3 Questions with Conor Pierce
1. How do you keep your work on the cutting edge?
Reinvention and variation is important in any career. The turnaround of Nokia in the last 12 months proves that there is already renewal, we just need to ensure that we are constantly applying fresh thinking. As I like to put it, I throw a spanner into the machine to make the necessary change that allows it to be rebuilt.
2. How do you reset yourself to become creative (do you have any rituals?)
No, I don’t have any rituals, however as mentioned above I like to break the mould and take myself out of my comfort zone so that I am positively uncomfortable. One instance that springs to mind is when I visited the renowned Forty Foot drop on the southern tip of Dublin Bay at Sandycove. My Marketing Director and I climbed to the top and jumped right in. Nothing like a plunge into the freezing cold Irish sea followed by a pint of Guinness to get the creative juices flowing.
3. What is an example of a time where you have thrown away an existing idea to force yourself to find something new?
Every year my wife challenges me to buy her the most original present for her birthday. Last year, I came up with some great ideas, but I wanted to really surprise her. The result was a peacock. She absolutely loved it and it now rules the roost at our new home in Windsor.

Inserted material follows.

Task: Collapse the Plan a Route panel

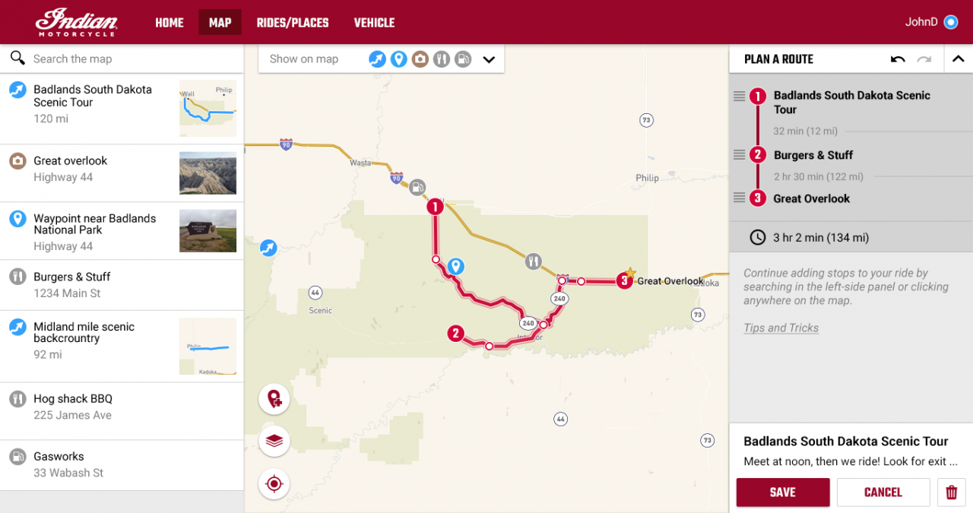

On a more serious note though, over the last few months we have pioneered a new way of getting our staff connected to our customers through the retail channel. Operation Coalface has seen our staff in the UK adopt a store each (in some cases more than one) and make it their business to pop in and help the staff and customers on a one to one basis. What ivory towers there were at Nokia have now been pulled down; it has been hard, but now we are all committed to the same goals and success.